The X100 wasn’t perfect of course, it developed a reputation for its dawdling auto-focus speed and muddled accuracy. The read-write speed tended to choke, the menu confound, and don’t get us started on that dedicated ‘Raw’ button...
Mostly Similar on the Outside, Completely Different on the Inside
Coming nearly two years after the X100, the X100S is both an incremental improvement on the outside and a complete overhaul of its predecessor on the inside. The body has changed very little, if not for the ‘S’ logo (or is that a 'hope' logo?) you’d be hard pressed to differentiate the two. Inside though, the X100S’ guts have been swapped out; it has a brand new 16MP X-Trans II sensor, which is based on the X-Trans sensor found in the X-Pro and X-E series.
Fujifilm’s X-Trans sensors are unique, most digital camera sensors today come with an optical low-pass filter which removes moire artifacts but also reduce image clarity.
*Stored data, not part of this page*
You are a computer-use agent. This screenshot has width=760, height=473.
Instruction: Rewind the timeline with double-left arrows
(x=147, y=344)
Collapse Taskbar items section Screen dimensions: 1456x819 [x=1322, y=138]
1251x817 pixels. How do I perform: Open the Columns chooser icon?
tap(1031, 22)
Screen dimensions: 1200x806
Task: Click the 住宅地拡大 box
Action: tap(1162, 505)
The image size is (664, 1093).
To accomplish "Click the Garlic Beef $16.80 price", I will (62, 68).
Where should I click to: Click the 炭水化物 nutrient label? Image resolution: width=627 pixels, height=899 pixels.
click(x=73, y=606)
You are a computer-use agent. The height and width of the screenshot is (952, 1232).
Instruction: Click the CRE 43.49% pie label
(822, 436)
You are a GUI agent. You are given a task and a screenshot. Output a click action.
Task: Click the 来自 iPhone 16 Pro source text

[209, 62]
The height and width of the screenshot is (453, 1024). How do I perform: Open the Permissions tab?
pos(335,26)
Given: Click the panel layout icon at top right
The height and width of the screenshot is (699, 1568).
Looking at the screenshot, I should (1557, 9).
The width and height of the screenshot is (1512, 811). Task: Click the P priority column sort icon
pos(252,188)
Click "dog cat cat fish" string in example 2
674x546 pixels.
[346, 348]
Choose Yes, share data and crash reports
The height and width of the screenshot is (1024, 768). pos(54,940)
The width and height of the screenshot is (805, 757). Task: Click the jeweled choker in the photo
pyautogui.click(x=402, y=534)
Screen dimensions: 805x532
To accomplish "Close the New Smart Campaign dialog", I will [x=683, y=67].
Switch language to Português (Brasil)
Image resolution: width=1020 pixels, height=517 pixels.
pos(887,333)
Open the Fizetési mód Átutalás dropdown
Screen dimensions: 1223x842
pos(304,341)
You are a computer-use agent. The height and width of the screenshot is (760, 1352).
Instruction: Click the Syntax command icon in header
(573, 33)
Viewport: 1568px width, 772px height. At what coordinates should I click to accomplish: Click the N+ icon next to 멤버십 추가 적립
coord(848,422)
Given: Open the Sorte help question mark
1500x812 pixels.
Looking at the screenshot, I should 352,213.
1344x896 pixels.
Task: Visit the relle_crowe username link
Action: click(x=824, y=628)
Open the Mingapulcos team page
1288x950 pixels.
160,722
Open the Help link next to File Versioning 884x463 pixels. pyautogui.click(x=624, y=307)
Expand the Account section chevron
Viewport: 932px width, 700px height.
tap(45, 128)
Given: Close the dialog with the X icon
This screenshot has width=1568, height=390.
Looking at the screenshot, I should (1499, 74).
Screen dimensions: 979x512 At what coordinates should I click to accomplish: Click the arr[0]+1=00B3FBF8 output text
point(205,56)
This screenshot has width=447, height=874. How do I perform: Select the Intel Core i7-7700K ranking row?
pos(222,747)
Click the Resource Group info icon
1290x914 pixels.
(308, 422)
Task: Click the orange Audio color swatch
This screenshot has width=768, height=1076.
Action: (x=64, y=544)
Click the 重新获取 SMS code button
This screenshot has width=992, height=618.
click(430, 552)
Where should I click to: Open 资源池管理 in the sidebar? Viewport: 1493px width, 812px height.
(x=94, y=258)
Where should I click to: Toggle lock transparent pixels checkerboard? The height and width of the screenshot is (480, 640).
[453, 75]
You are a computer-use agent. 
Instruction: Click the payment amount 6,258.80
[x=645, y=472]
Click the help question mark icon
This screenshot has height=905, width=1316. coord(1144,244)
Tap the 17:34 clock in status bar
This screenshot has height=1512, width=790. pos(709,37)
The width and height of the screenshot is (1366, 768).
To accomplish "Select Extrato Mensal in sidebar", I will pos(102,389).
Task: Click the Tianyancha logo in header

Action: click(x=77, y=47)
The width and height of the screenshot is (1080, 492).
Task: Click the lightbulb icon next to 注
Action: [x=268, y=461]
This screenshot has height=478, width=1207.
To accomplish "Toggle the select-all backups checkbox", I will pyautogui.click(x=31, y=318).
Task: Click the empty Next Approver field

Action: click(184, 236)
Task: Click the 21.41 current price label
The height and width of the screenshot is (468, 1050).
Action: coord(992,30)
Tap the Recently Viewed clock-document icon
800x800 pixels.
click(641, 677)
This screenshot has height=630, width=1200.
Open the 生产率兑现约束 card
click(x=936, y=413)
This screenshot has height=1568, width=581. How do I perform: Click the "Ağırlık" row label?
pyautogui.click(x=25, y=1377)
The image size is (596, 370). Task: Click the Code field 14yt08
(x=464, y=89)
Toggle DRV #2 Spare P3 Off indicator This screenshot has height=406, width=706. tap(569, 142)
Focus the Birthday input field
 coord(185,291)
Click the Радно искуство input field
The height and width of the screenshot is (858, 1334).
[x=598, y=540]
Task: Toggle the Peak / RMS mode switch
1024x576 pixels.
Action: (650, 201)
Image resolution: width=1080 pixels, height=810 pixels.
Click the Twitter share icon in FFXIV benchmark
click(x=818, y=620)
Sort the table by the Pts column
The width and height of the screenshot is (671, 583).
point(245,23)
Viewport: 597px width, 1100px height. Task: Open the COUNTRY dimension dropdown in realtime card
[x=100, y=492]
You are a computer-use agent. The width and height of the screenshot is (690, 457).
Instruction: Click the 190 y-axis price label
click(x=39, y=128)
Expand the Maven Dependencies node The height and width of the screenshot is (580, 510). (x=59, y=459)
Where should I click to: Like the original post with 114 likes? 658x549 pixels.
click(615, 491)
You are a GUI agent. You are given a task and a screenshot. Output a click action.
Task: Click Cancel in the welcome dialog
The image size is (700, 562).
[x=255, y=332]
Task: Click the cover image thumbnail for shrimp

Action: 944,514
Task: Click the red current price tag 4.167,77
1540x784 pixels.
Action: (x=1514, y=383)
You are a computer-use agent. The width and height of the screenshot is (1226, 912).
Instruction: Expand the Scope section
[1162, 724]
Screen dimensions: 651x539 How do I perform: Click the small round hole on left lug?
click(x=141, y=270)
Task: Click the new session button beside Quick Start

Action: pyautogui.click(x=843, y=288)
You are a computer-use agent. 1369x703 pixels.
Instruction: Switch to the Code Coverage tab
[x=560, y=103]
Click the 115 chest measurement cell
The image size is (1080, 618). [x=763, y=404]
The X-Trans sensor does away with the low-pass filter altogether, promising to solve the problem of moiré with its new color filter array. Inspired by the random arrangement of fine film grain, the new array's RGB pixels are arranged in 6 x 6 pixel sets with a high degree of randomness. According to Fujifilm, increasing randomness eliminates the cause of moiré, and results in higher resolution as well as better color reproduction. You can read more about the X-Trans sensor here.
Not only is the sensor brand new technology, the X100S comes with a hybrid AF system, combining the contrast-detection AF method of the X100 with the phase-detection AF found in DSLR cameras. Hybrid AF should help to boost the X100S' AF performance, as will the new EXR processor II which promises twice the processing speed of the previous generation.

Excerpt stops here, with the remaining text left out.